Premio Volturno 2018 assegnato al Caseificio Ponticorvo di Alvignano per il mezzo secolo di attività

Un riconoscimento dedicato a “nonno Antonino”

 

Dedichiamo questo importante riconoscimento a nonno Antonino senza il quale tutto questo non sarebbe stato mai possibile” – ha dichiarato Giusy Ponticorvo, responsabile marketing e vendite dell’omonimo caseificio di famiglia che ha sede ad Alvignano in via Miglio XXV, nell’esprimere la gratitudine per la consegna del prestigioso Premio Volturno arrivato per la grande capacità imprenditoriale celebrata quest’anno con i 50 anni di attività (1968-2018).

La cerimonia di premiazione si è svolta nell’ambito della Nona Mostra Mercato di Giardinaggio, Artigianato ed Enogastronomia “Giardini del Volturno” tenutasi presso l’oasi San Bartolomeo a Caiazzo (Caserta).
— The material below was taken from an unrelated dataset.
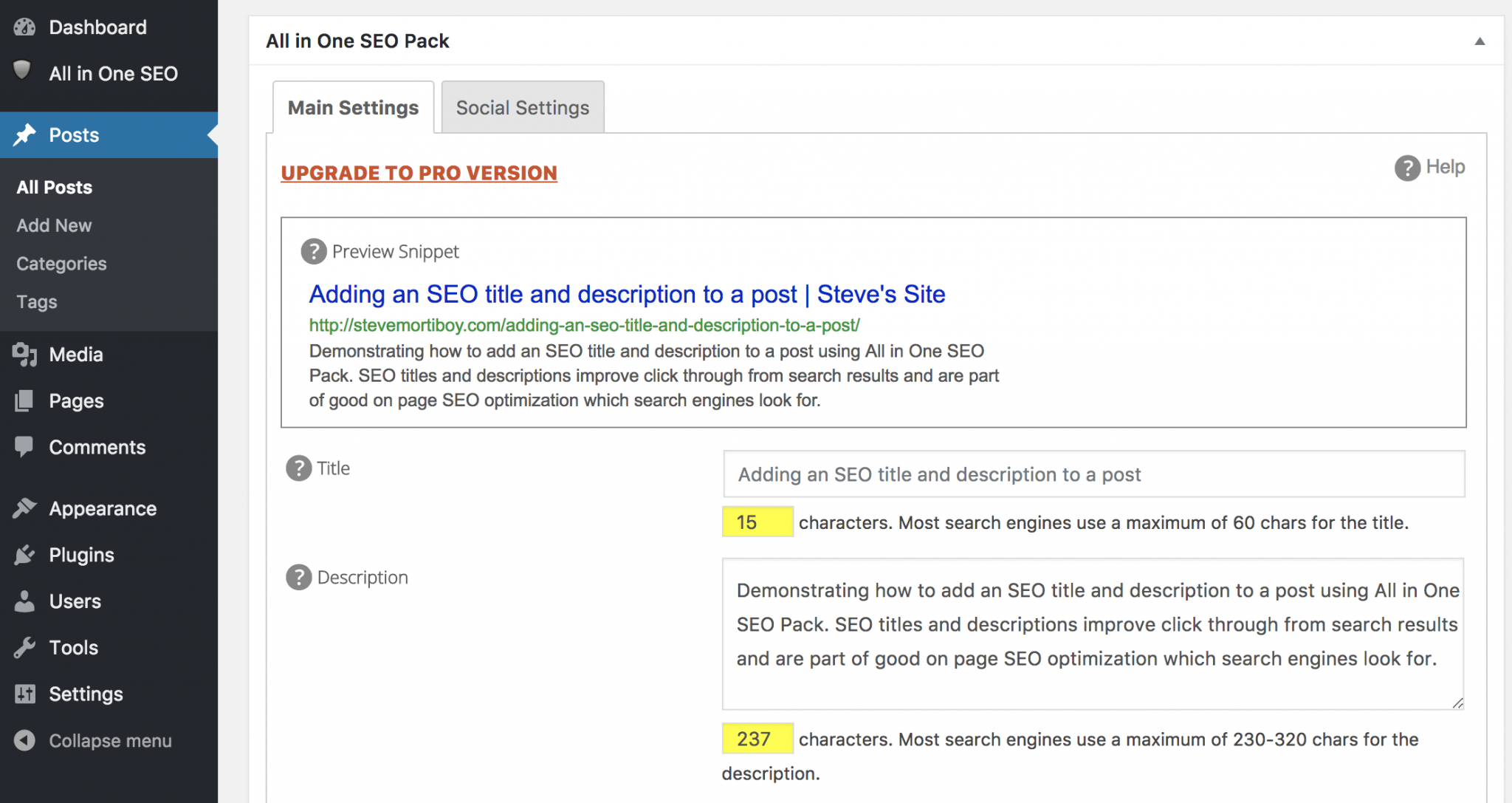Open Categories under Posts

coord(61,264)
Il Premio Volturno, deliberato da una apposita commissione giudicatrice che consiste in una scultura o targa riproducente l’immagine del Dio Volturno, conservata nel Museo Campano di Capua, è stato istituito nel 2015 dall’Associazione Stampa della Provincia di Caserta ed è rivolto, in particolare, a quanti, a livello istituzionale e sociale, si sono resi benemeriti, per interventi legislativi, finanziari e promozionali, nei confronti del territorio e, inoltre, a personaggi di estrazione del comprensorio attraversato dal fiume Volturno, che hanno illustrato le proprie origini nel campo dell’imprenditoria, dell’arte, della cultura, dello spettacolo, dello sport.
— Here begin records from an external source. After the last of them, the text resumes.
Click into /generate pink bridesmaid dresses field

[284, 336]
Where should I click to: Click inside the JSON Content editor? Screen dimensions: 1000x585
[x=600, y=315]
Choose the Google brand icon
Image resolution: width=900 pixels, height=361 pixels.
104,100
Hanno introdotto e consegnato il premio, il Presidente dell’Assostampa Caserta Michele De Simone, Franco Tontoli giornalista de Il Mattino e l’imprenditore Loreto Marziale dirigente della Associazione “Giardini del Volturno”, raccontando la storia e l’attività del caseificio Ponticorvo, divenuto in mezzo secolo di attività con la produzione di formaggi a pasta filata, in particolare di mozzarella di bufala campana Dop, la realtà aziendale più importante dell’intero territorio alvignanese scrivendo interessanti pagine dell’imprenditoria casertana.

 

 

ponticorvo

 

 

Una tra le poche ad aver conquistato consistenti fette di mercato in ambito nazionale ed internazionale in un momento difficile dell’economia del nostro Paese partita nel 1968 con i nonni Antonino e Giuseppina e oggi  guidata da Massimo Ponticorvo insieme alla moglie Brigida e ai figli Anna, Giusy e Antonino. Imprenditori che hanno saputo trasformare un piccolo laboratorio in un’azienda che oggi dà lavoro stabile a 40 persone ed ha chiuso il 2017 con un fatturato di 12 milioni di euro di cui circa 4 milioni sono fatturati con il Giappone, questa la nazione dove nella capitale il caseificio è presente nelle migliori pizzerie e ristoranti dall’Italian style e dove ha contribuito alla  creazione del Trofeo Ponticorvo, una gara dall’appuntamento annuale che premia il miglior pizzaiolo nipponico.

Tra i 5 premiati di quest’anno anche il Maestro Beppe Vessicchio, soprattutto,  per aver realizzato, oltre al libro “La musica fa crescere i pomodori”, una attività scientifica di supporto alle coltivazioni agricole, curate nei campi anche con la polifonia di Mozart, la ricercatrice capuana del Tigem,  Chiara di Malta, il Garden Club di Caserta per il quarantennale e la Cooperativa Canapa per il rilancio del prodotto. Uno speciale riconoscimento è andato a Lutz Klinkhammer, vicedirettore dell’Istituto Storico Germanico di Roma, giunto appositamente da Berlino, studioso degli eventi bellici svoltisi nel territorio di Caiazzo, a conferma della conclamata e rinsaldata amicizia tra i popoli, al di là dei sanguinosi confronti in tempo di guerra.